### Description of the task
Reproduce only the lines of data from the one containing "Task: Toggle the '3 clocked in' filter badge" through the end of the data, inclusive, keeping the requests and every other line intact. Multiply each coordinate in the answers by 0.3, rounding to whole numbers with halves going up.

-.-.-

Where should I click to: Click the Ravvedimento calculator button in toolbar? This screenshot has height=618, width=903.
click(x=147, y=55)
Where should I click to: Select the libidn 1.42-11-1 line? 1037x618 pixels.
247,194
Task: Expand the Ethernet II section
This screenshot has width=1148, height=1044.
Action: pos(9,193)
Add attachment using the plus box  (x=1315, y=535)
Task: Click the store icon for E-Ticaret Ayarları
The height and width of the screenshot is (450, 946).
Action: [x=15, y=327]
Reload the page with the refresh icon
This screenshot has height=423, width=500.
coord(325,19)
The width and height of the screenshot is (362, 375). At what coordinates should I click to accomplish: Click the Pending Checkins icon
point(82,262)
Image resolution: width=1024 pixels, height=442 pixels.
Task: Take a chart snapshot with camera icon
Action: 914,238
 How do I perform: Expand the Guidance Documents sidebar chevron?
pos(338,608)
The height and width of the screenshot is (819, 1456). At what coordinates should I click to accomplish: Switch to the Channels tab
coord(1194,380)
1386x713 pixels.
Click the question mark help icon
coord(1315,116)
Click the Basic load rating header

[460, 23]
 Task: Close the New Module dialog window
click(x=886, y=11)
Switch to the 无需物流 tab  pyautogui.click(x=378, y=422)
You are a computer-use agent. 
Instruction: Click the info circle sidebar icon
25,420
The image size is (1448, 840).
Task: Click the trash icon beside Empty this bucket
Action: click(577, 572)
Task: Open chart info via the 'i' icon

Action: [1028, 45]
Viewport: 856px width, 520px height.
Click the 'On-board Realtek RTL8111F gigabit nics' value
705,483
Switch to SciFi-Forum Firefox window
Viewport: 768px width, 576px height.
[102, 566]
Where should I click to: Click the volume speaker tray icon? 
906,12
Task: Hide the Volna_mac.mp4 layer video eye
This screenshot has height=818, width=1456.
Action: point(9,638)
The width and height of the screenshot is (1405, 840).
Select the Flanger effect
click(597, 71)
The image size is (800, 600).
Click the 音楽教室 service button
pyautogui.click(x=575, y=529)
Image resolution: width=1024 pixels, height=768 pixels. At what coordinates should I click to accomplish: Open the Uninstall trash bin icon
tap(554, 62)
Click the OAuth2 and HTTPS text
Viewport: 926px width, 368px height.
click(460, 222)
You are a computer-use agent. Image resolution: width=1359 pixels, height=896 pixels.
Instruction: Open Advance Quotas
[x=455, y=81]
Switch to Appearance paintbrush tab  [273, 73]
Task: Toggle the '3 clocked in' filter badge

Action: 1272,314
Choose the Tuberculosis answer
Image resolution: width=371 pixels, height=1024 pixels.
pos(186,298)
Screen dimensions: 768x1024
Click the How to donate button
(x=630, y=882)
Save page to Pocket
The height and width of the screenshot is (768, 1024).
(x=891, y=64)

-.-.-

### Output
Task: Toggle the '3 clocked in' filter badge

Action: 382,94
Choose the Tuberculosis answer
Image resolution: width=371 pixels, height=1024 pixels.
pos(56,89)
Screen dimensions: 768x1024
Click the How to donate button
(x=189, y=265)
Save page to Pocket
The height and width of the screenshot is (768, 1024).
(x=267, y=19)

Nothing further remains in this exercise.